> **Excerpt to read**
###

The phylogram of 11 provenances of A. senegal based on pairwise F ST/1 − F ST clearly separated provenances from Kordofan, Tendjé, and Sodera with a p value = 1. The provenances from Niger and Mali grouped together and were located further away from provenances from Senegal, Chad, and Sudan (Fig. 7). Moreover Wright’s F statistics F ST (Wright 1951) showed that differentiation was greater between tetraploid populations than between diploids, indicating that more gene flow occurred in the latter. F IS and F ST were higher in tetraploids than in diploids (mean F IS equal to −0.566 ± 0.044 and −0.005 ± 0.027, mean F ST equal to 0.353 ± 0.034 and 0.095 ± 0.014, respectively, for tetraploids and diploids). According to the results of AMOVA (Table 4), in which cytotypes were analyzed separately, up to 83 % (p < 0.001) of total variation was found within diploid populations, whereas in tetraploid populations, only 7 % (p < 0.001) of variation was found within populations. Most of the variation was divided among populations. When ploidy level was analyzed, up to 21 % (p < 0.001) of the variation was distributed among diploids and tetraploids, 29 % among populations, and 50 % within populations.

###

> **Supplied data**
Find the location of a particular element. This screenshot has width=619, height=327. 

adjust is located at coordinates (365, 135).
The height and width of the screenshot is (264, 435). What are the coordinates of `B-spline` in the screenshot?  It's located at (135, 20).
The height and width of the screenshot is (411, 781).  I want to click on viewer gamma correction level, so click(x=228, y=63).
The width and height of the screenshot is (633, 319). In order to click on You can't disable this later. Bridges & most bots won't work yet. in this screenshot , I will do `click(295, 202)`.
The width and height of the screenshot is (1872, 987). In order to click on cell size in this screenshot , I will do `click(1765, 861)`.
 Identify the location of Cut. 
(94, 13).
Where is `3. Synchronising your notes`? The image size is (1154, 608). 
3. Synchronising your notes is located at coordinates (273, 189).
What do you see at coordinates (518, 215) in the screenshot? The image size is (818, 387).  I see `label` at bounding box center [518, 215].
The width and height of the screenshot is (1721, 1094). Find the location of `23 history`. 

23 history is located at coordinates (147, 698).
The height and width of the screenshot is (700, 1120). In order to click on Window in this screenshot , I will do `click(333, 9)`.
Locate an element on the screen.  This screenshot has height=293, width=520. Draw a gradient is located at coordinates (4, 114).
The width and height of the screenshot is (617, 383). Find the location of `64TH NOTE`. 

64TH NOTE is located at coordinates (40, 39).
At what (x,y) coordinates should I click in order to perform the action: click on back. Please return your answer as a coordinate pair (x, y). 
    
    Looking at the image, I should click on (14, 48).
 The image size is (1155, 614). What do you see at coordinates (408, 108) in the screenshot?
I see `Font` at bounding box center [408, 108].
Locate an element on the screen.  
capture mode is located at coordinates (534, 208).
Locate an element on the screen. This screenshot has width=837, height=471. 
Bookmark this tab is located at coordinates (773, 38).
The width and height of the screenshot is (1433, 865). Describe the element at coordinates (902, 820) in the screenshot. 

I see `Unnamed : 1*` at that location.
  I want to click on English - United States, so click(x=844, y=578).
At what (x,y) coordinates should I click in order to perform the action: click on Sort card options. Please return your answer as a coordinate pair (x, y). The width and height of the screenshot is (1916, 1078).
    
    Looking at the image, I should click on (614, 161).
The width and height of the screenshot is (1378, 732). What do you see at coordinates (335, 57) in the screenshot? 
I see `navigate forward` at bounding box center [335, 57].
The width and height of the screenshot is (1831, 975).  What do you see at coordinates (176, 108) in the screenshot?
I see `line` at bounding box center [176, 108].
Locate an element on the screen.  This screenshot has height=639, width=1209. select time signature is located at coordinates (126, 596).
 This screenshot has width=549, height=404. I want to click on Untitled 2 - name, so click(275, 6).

###

> **What needs to be done**
How would the passage on genetic differentiation among A. senegal provenances go on after its final sentence? Continue it from there.

> **Exercise output**
When populations were analyzed with Structure software, the two models, admixture and no-admixture, gave the same results. In diploid populations, the ln[Pr(X|K)] of the software and the magnitude of ΔK calculated with the method of Evanno et al. (2005) gave the same K value for four populations (Fig. 8a). Two neighboring populations from Niger (Bader and Tabé) were grouped in the same cluster. Three populations from Senegal (Kidira), Chad (Tourba), and Sudan (El Obeid) formed the second cluster. The third cluster mainly comprised Téra from Niger, and the two remaining populations, Kiki from Niger and Somo from Mali, were shared between the third and the fourth cluster (Fig. 8c). Although the four clusters were relatively easy to distinguish, more individuals were shared between them. This is in agreement with the results obtained with F ST (0.09) estimates indicating gene flow among diploid populations. Concerning tetraploids, optimal partitioning of individuals was obtained with K = 3 (Fig. 8b). The three populations clearly differed from one another in their allelic composition (Fig. 8c). Only the Tendjé population from Mali included some individuals from Sodera in Ethiopia. This confirmed F ST (0.353) results for tetraploids.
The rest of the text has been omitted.